Satu bulan berselang, JPU Yadyn melanjutkan, Abu Bakar dan Kock Meng menemui Budy Hartono di kantor Perikanan Tangkap Dinas Kelautan dan Perikanan Pemprov Kepri untuk mengajukan Izin Prinsip Pemanfaatan Ruang Laut.
Pada saat itu, Kock Meng mengajukan permohonan Izin Prinsip Pemanfaatan Ruang Laut Nomor: 01/IPRL/BTM/X/2018 yang berlokasi di Tanjung Piayu, Batam seluas 50.000 m2 dan Abu Bakarmengajukan Izin Prinsip Pemanfaatan Ruang Laut Nomor: 018/Per-Lam/BTM/2018 yang berlokasi di Perairan Kelurahan Sijantung Jembatan Lima Barelang, Batam seluas 20.000 m2.

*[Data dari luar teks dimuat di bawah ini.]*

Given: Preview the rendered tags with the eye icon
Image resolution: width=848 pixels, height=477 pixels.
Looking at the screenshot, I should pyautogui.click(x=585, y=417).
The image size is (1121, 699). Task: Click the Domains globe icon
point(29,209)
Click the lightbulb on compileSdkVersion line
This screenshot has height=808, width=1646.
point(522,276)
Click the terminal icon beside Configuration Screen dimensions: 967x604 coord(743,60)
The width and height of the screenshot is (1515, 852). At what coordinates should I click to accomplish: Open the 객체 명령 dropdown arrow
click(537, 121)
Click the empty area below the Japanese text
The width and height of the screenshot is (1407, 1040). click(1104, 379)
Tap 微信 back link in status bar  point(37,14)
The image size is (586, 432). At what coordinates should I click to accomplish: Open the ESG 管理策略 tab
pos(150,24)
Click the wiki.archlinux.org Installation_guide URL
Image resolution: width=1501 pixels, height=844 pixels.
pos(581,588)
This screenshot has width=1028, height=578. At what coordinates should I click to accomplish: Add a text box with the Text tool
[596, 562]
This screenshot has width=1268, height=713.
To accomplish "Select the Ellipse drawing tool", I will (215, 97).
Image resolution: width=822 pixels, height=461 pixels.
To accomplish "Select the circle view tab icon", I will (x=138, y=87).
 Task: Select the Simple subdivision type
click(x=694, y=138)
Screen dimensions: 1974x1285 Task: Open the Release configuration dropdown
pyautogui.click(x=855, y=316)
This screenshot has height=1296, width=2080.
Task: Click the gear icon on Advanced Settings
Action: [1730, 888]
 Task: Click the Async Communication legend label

"Pada pertemuan tersebut, Budy Hartono menyampaikan kepada terdakwa dan Kock Meng terkait syarat dan mekanisme pengajuan Izin Prinsip Pemanfaatan Ruang Laut dengan 'biaya pengurusan' sejumlah Rp50 juta, mendengar penyampaian tersebut, terdakwa dan Kock Meng menyetujuinya," ujarnya.
Setelah tahun berganti, pada April 2019 Abu Bakar datang lagi menemui Budy Hartono di kantornya guna menanyakan permohonan Izin Prinsip Pemanfaatan Ruang Laut yang sudah diajukan Abu Bakar dan Kock Meng.
Budy kemudian menyampaikan kepada Abu Bakar bahwa draf Izin Prinsip Pemanfaatan Ruang Laut sudah diajukan tapi nota dinas belum ditandatangani oleh Edy Sofyan. Karenanya drag tersebut belum bisa diajukan ke Nurdin Basirun.
"Budy Hartono juga menyampaikan kepada Terdakwa, bahwa untuk menerbitkan nota dinas diperlukan 'biaya pengurusan' sejumlah Rp50 juta yang telah disepakati sebelumnya antara Budy Hartono dengan terdakwa dan Kock Meng," imbuhnya.
JPU Yadyn mengungkapkan selepas pertemuan, kemudian Abu Bakar menemui Kock Meng dan menyampaikan pernyataan Budy.
Kock Meng menyanggupi penyediaan uang Rp50 juta. Berikutnya Kock Meng memerintahkan Johanes Kodrat agar menyerahkan uang Rp50 juta dalam pecahan Rp100.000 ke Abu Bakar. Uang tersebut dibawa dan diserahkan Johanes ke Abu Bakar di Pelabuhan Sijantung.
Abu Bakar lantas membawa keseluruhan uang dan hanya menyerahkan Rp45 juta ke Budy di rumah Edy. Sisanya yakni Rp5 juta untuk operasional Abu Bakar.
Setelah menerima dari Abu Bakar, Budy kemudian menyerahkan total Rp45 juta ke Edy. Selanjutnya Budy juga menyerahkan dua dokumen ke Abu Bakar. Satu, Nota Dinas Nomor: 523/DKP/IV/2019 yang telah ditandatangani oleh Edy selaku Kepala Dinas Kelautan dan Perikanan Pempy Kepri. Dua, Izin Prinsip Pemanfaatan Laut Nomor: 120/0796/DKP/SET tertanggal 7 Mei 2019 yang ditandatangani oleh Nurdin Basirun selaku Gubernur Kepri terkait permohonan Izin Pemanfaatan Ruang Laut dari Kock Meng seluas 50.000 m2 dan Abu Bakar seluas 20.000 m2.
"Edy Sofyan kemudian menggunakan uang sejumlah Rp45 juta pemberian dari Terdakwa untuk kepentingan Nurdin Basirun pada saat melakukan kunjungan ke pulau-pulau yang dilanjutkan dengan makan bersama dengan rombongan. Edy Sofyan melakukan pembayaran untuk pengeluaran kegiatan tersebut atas sepengetahuan Nurdin Basirun," tuturnya.